Address Your Partner’s Reluctance

There are many reasons why both non-menstruators and menstruators might be nervous about period sex. In additional to period stigma, some people are squeamish about the messiness and physical element of having sex while a person is on their period and actively bleeding. Dweck notes that the mess factor may be intimidating, so it can be helpful if you prepare for the discussion with ideas around how to mitigate the mess. Particularly, Dweck mentions that “some partners may see blood and worry they are causing pain or injury. Providing reassurance that this is not the case is key.”

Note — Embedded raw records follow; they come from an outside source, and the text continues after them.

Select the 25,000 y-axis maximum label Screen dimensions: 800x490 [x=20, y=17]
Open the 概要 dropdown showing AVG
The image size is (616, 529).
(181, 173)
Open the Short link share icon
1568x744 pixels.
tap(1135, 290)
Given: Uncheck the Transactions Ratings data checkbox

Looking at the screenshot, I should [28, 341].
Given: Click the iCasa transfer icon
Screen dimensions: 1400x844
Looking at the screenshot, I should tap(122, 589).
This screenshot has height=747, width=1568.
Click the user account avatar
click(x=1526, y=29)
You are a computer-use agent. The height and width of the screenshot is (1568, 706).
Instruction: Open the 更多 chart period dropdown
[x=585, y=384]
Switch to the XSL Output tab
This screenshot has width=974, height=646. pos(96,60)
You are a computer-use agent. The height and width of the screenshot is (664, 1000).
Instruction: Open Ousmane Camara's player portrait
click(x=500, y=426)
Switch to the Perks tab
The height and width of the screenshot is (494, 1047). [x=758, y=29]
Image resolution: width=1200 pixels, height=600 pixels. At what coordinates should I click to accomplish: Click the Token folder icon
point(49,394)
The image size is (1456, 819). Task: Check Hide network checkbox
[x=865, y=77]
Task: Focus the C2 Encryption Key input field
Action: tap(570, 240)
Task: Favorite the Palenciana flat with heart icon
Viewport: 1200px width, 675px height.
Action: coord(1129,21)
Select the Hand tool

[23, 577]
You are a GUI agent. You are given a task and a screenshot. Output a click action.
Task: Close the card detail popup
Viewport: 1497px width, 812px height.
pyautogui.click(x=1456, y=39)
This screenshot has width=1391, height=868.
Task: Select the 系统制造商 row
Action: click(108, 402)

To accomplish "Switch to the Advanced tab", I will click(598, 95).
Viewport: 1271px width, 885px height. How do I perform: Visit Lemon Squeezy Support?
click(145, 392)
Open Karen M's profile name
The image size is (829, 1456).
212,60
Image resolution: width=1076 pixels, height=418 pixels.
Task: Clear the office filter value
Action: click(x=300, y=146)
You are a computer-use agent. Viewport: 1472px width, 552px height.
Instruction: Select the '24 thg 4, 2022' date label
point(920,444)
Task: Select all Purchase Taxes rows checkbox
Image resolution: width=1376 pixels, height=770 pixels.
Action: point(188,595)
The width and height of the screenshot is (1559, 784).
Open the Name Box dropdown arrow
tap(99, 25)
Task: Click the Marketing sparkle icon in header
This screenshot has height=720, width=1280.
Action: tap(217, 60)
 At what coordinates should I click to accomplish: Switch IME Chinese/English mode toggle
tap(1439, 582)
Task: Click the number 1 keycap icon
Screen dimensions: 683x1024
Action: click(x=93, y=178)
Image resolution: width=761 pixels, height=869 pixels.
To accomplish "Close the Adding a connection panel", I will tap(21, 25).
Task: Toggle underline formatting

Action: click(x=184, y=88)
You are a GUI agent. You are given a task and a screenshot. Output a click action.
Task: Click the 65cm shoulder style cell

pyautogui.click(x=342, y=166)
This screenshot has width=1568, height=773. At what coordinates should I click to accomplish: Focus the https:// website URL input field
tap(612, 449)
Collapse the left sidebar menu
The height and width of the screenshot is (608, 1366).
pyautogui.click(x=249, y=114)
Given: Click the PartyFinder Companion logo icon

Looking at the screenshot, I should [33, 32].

Talking to Your Menstruating Partner

Maybe you are a non-menstruating partner, and you want to discuss the possibility of having sex with your menstruating partner while they’re on their period. By using open, honest, and respectful communication, it’s totally OK for you to initiate the conversation! Be sure to approach the subject with care and sensitivity. You can start by assuring your partner that you are comfortable with having sex with them while they’re menstruating, and that you find them desirable when they are on their period. If your partner says no because they are not comfortable or not ready yet, acknowledge where they are and let them move at their own pace. Respecting their boundaries is an important part of maintaining a healthy relationship.

How to Respond

Maybe your partner just asked you to have sex while you’re on your period and you’re not sure how to answer them. Notice how you feel in response to their request. Does it make you uncomfortable? Excited? Stressed? Relieved? You may not know how you feel about it yet, and that’s perfectly fine. If you do decide to have sex while menstruating, express your needs to your partner beforehand. For instance, if you’re feeling particularly vulnerable while menstruating, you and your partner may talk about ways they can make you feel reassured, relaxed, and as comfortable as possible during sex. You may want to avoid certain positions, put down a dark-colored towel beforehand, or keep a wet towel or wet wipes close by for cleaning up afterward. Communicate and prioritize whatever makes you feel most supported.

Period Sex Tips

Let’s take a look at some tips you can try if you and your partner are ready to have period sex.

Consider Using a Menstrual Disc

You can also prepare for period sex with a menstrual disc, which will minimize if not completely alleviate the blood issue. Mentioning this to your non-menstruating partner may help alleviate their anxiety about the blood involved in period sex. Menstrual discs work by collecting the flow of blood far enough inside the vagina that it forms a seal and prevents leakage. They are able to hold a larger amount of blood than a tampon can.

Suggest Shower Sex or Placing Towels On the Bed

If you aren’t ready to try a menstrual disc but you or your partner are concerned about the mess, there are still solutions that allow you to have sex while one or both of you are on your period: you can have sex in the shower, which will allow both parties to wash off any blood easily. You can lay a dark towel down on the bed underneath you both. Towels should be enough to collect any blood present, and can then be put in the wash. There is also the option to have sex on a waterproof bedsheet.

Offer to Use Birth Control to Skip Your Period

If your partner simply won’t get involved with sex while you are menstruating, or if you yourself are too uncomfortable with it, there is always the option of birth control that allows a person to skip their periods.

A Word From Verywell

Period sex can be a difficult topic, but talking about it and exploring it can have emotional, physical, sexual, and relational benefits. If the discussion about it with your partner is intimidating, remember that difficult conversations are always the beginning, not the end. Regardless of the outcome, it is a good opportunity to practice honest communication and develop greater understanding, compassion, and closeness with your partner.